The ruins are about 136 miles north of Khartoum. General Dagalo’s rebels now control more than 80 percent of that city.

The push by the RSF northward is new, because until now the conflict between the two camps has been mainly concentrated at Khartoum, in the center, and at Darfur, in the west. In recent days there has been an intensification of fighting in Khartoum. The Sudanese army is holding on to only three bastions in the north of the city, at least as local reports have it. 

Supply chains come from the north, and almost the entire western region of Darfur is also controlled by the RSF.

Humanitarian convoys have been attacked by both sides and millions are struggling to get access to basic necessities.
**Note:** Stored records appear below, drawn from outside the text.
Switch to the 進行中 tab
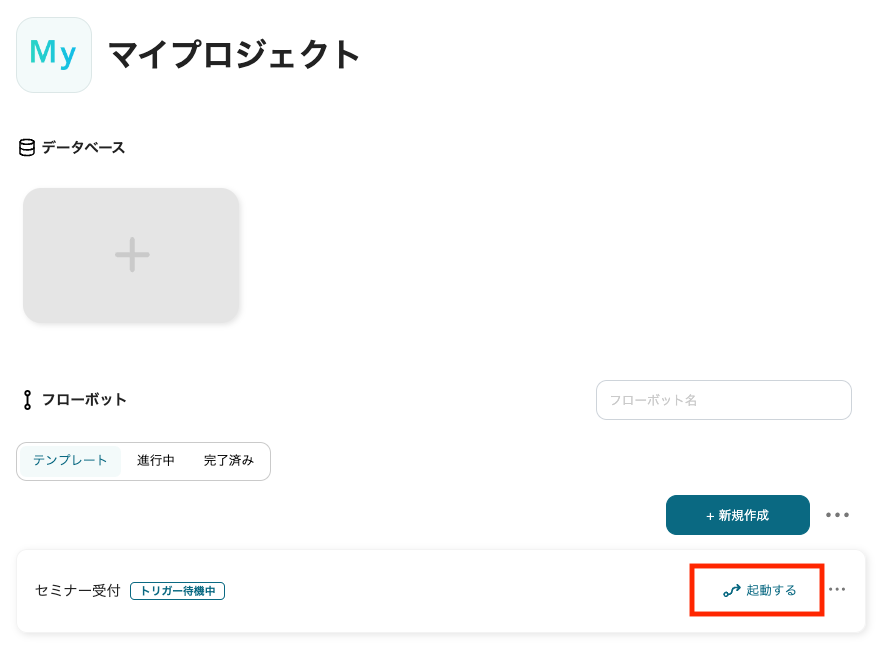The height and width of the screenshot is (669, 885). [155, 461]
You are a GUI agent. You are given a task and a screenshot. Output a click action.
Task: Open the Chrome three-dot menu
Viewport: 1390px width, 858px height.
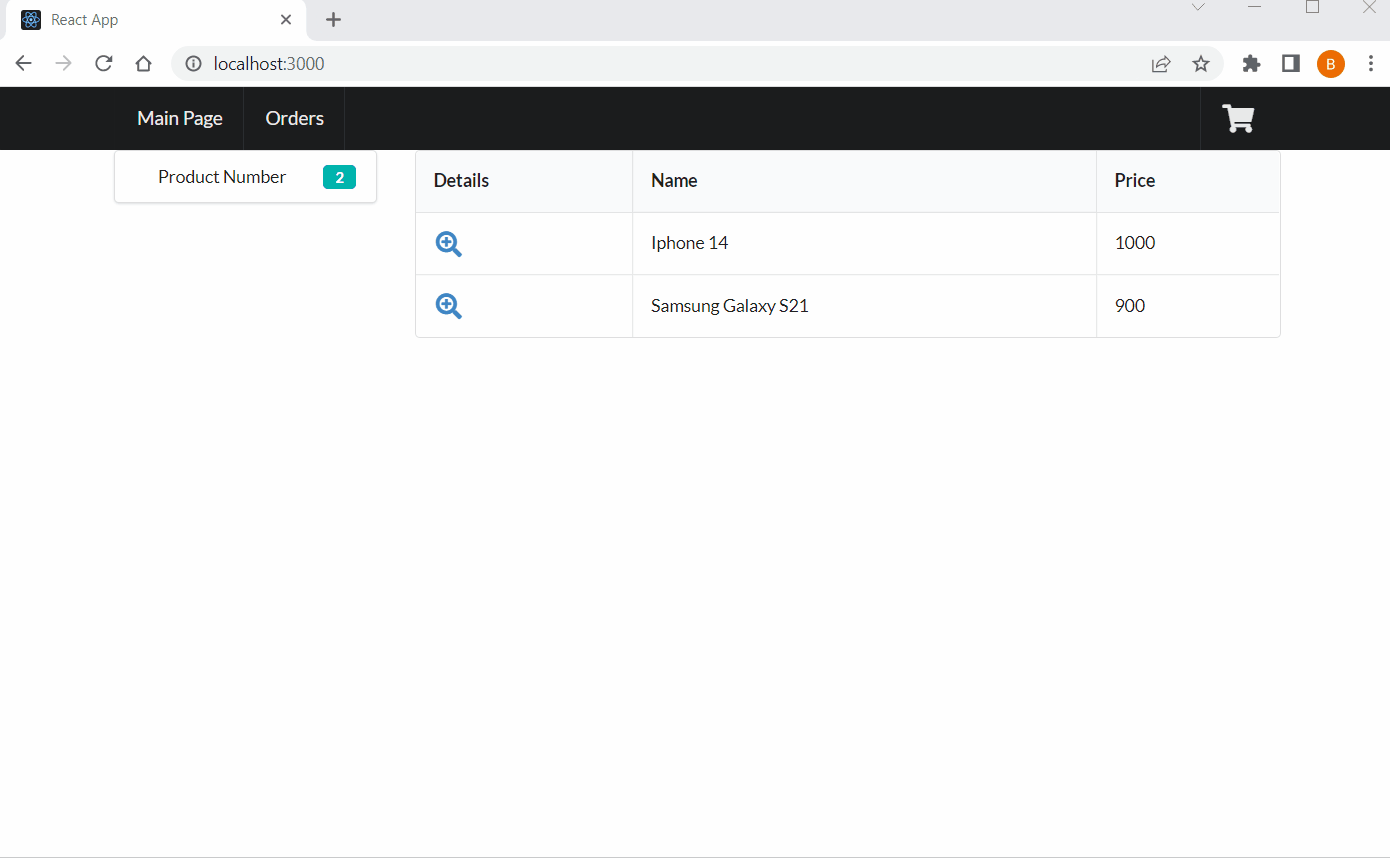(1371, 63)
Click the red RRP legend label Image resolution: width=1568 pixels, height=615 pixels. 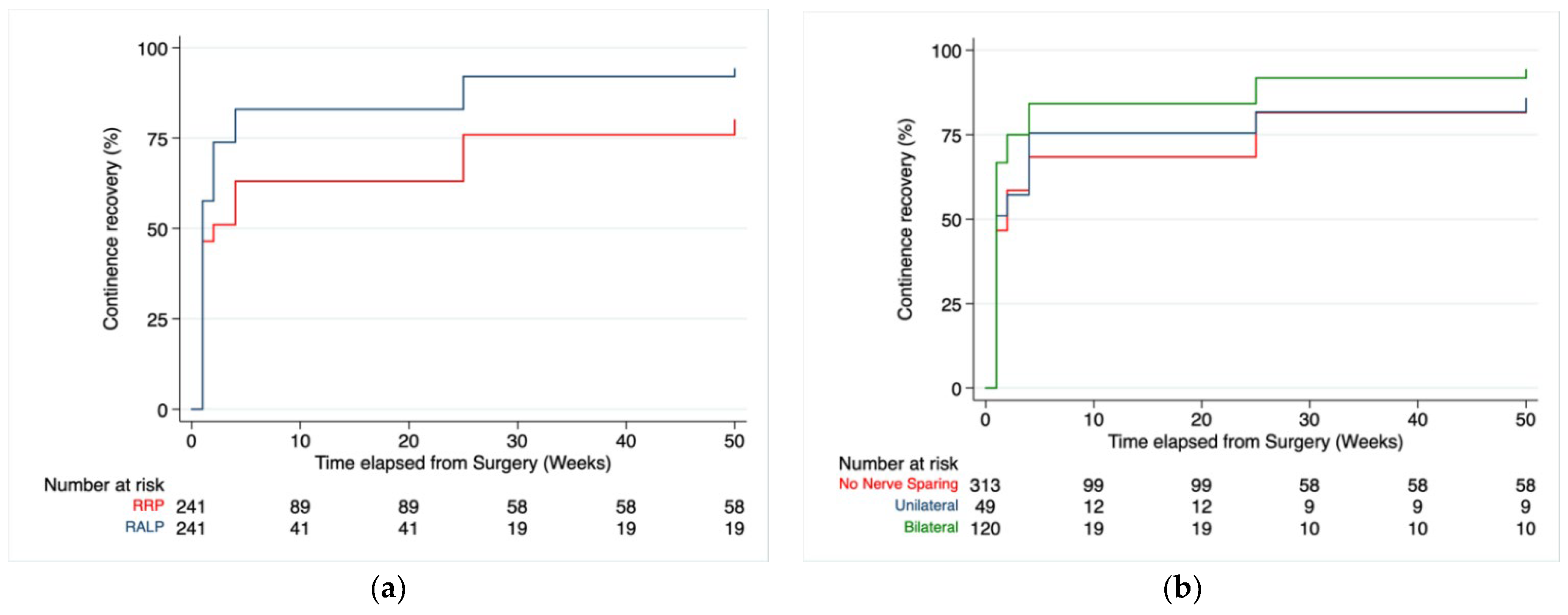148,506
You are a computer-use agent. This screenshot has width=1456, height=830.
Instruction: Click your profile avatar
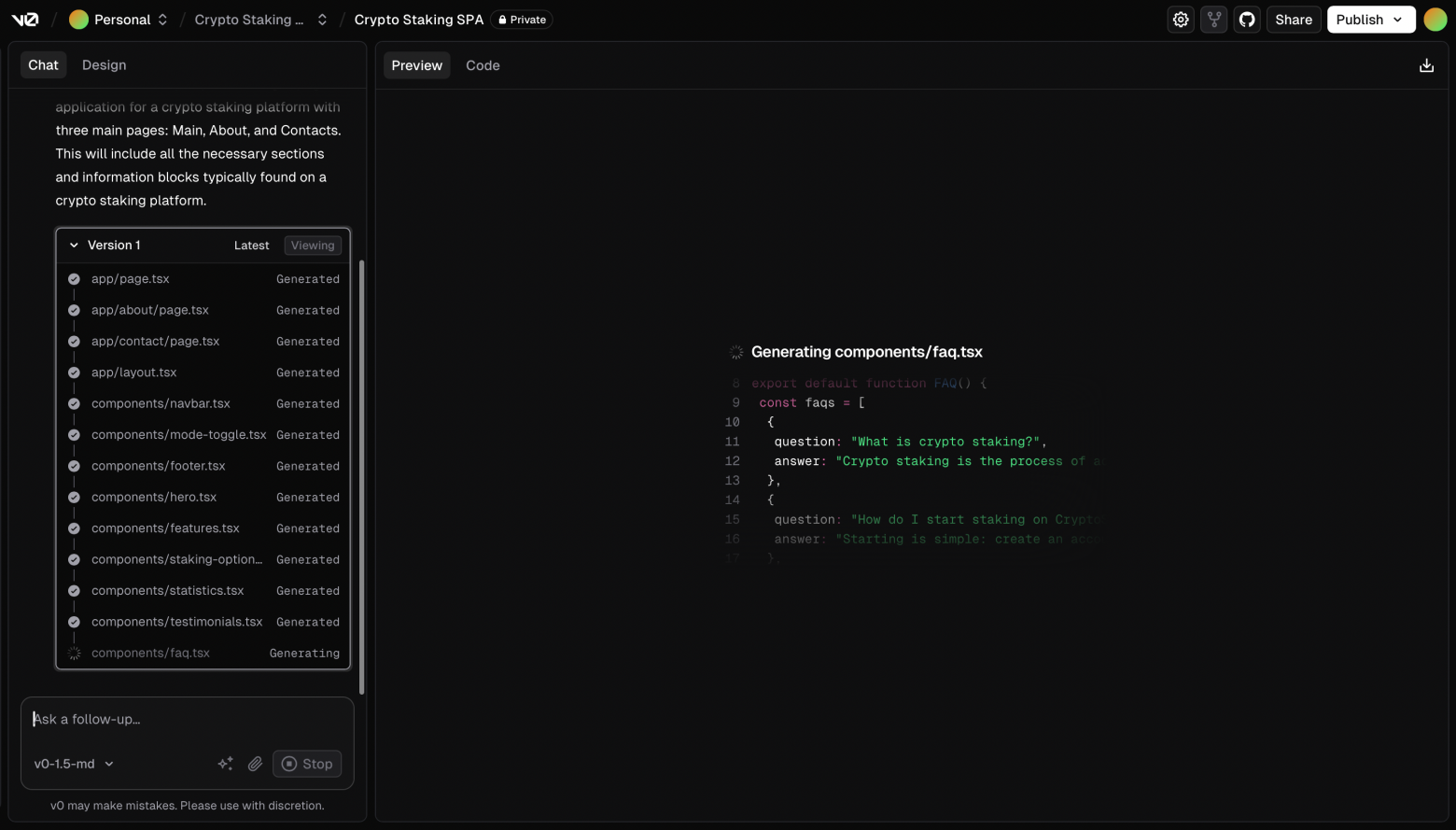pos(1435,19)
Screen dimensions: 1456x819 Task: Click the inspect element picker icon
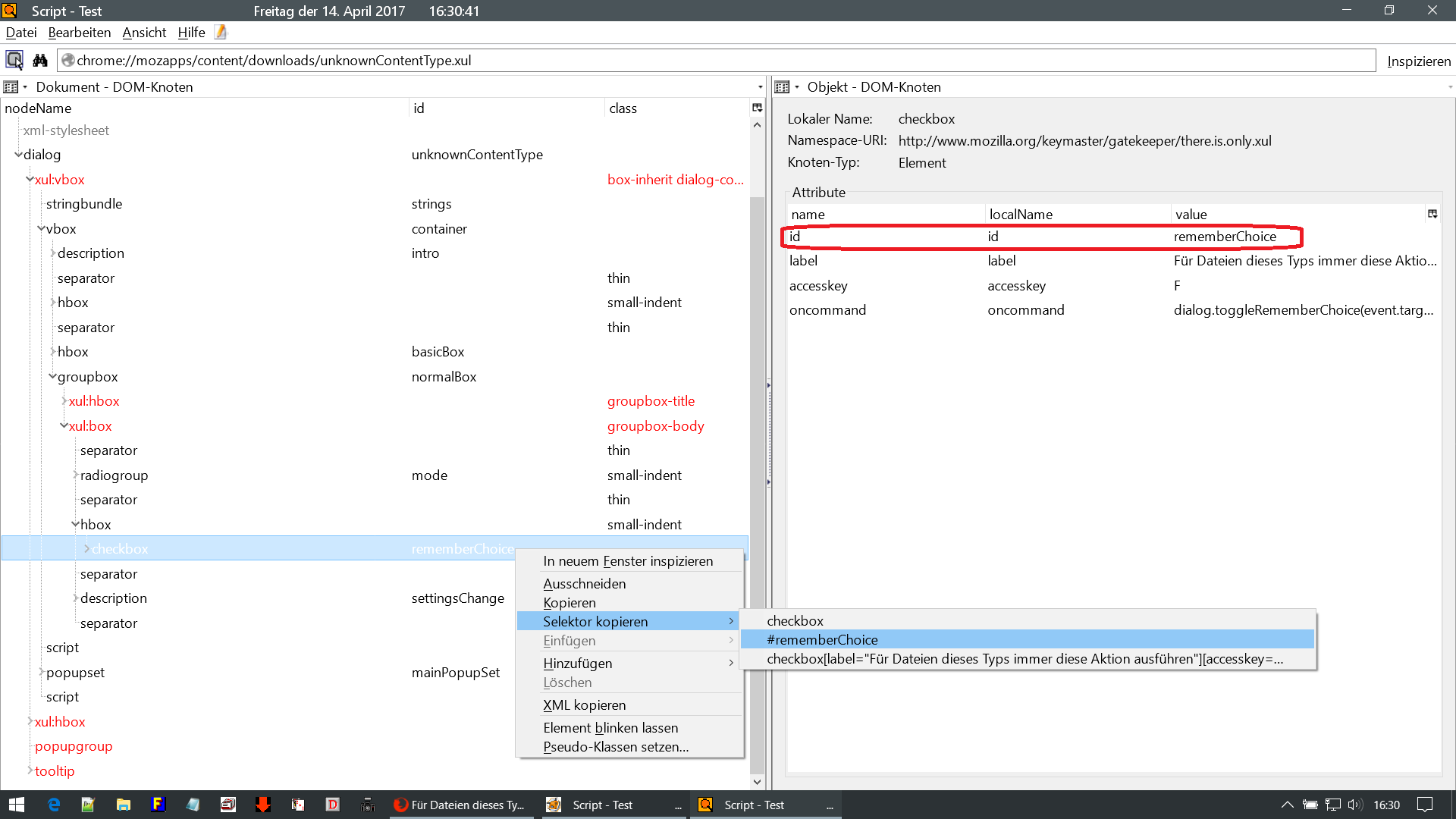14,60
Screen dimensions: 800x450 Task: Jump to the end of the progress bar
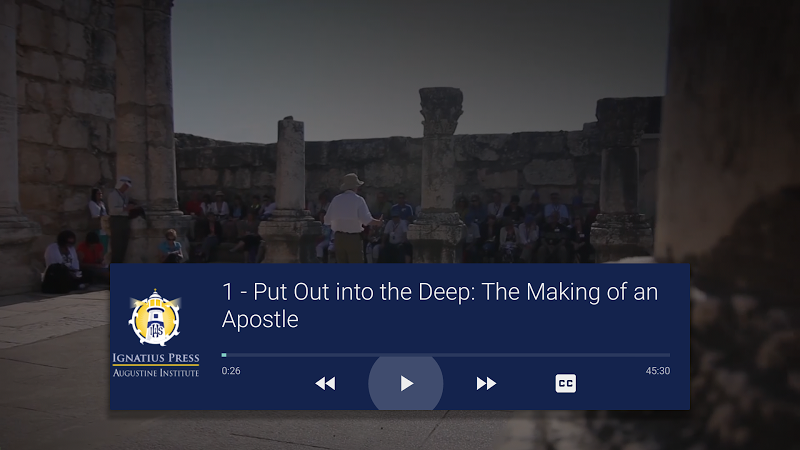point(668,355)
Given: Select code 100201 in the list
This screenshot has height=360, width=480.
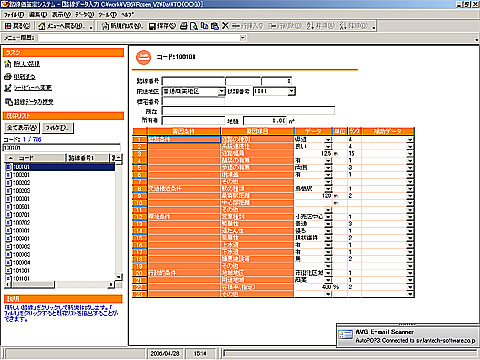Looking at the screenshot, I should (x=22, y=175).
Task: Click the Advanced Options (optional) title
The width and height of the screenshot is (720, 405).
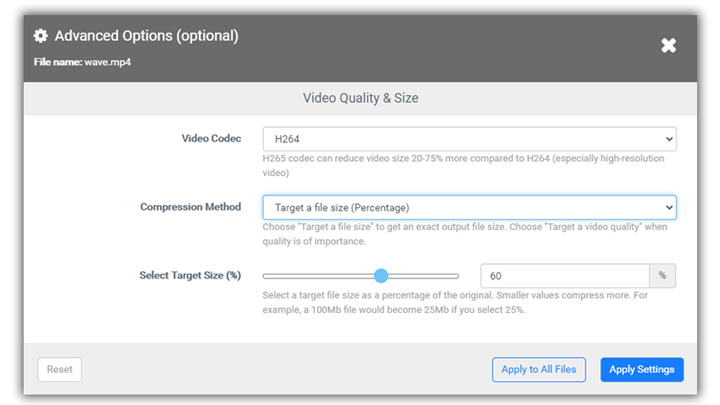Action: point(146,36)
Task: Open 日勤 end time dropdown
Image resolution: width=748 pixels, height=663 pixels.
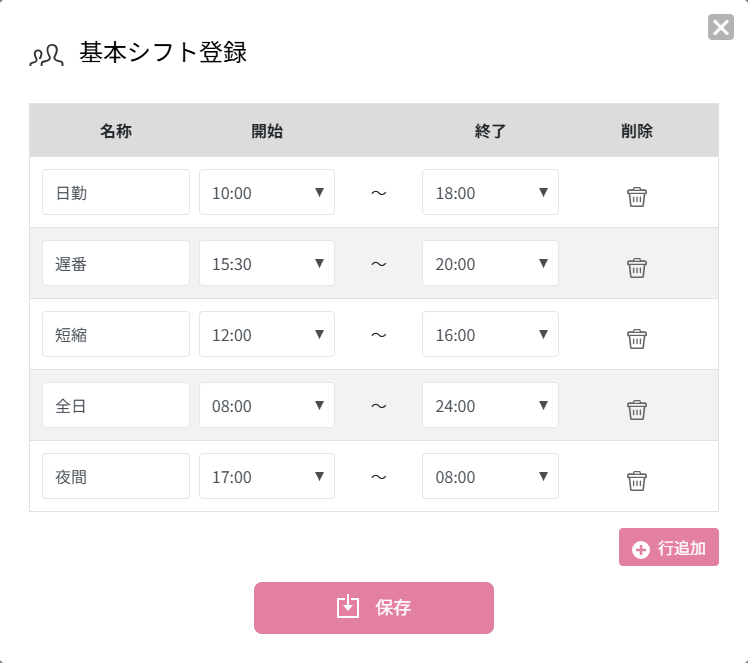Action: (x=490, y=192)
At Darfur, RSF violence has ravaged non-Arab communities as army headquarters have fallen under the RSF’s control. 

In just nine months of war, nearly seven  million people have been forced from their homes, making the situation in Sudan the world’s biggest displacement crisis and putting millions at risk of starvation.

Although the RSF has signaled in recent weeks that it could be open to ceasefire talks with the Sudanese army, so far nothing has come of it. That leaves the country teetering on the brink, with the United Nations characteristically impotent — as the lacunae in Mr. Guterres’s Davos remarks show. For Washington, that leaves Egypt as the only major reliable partner left on the western flank of the Red Sea.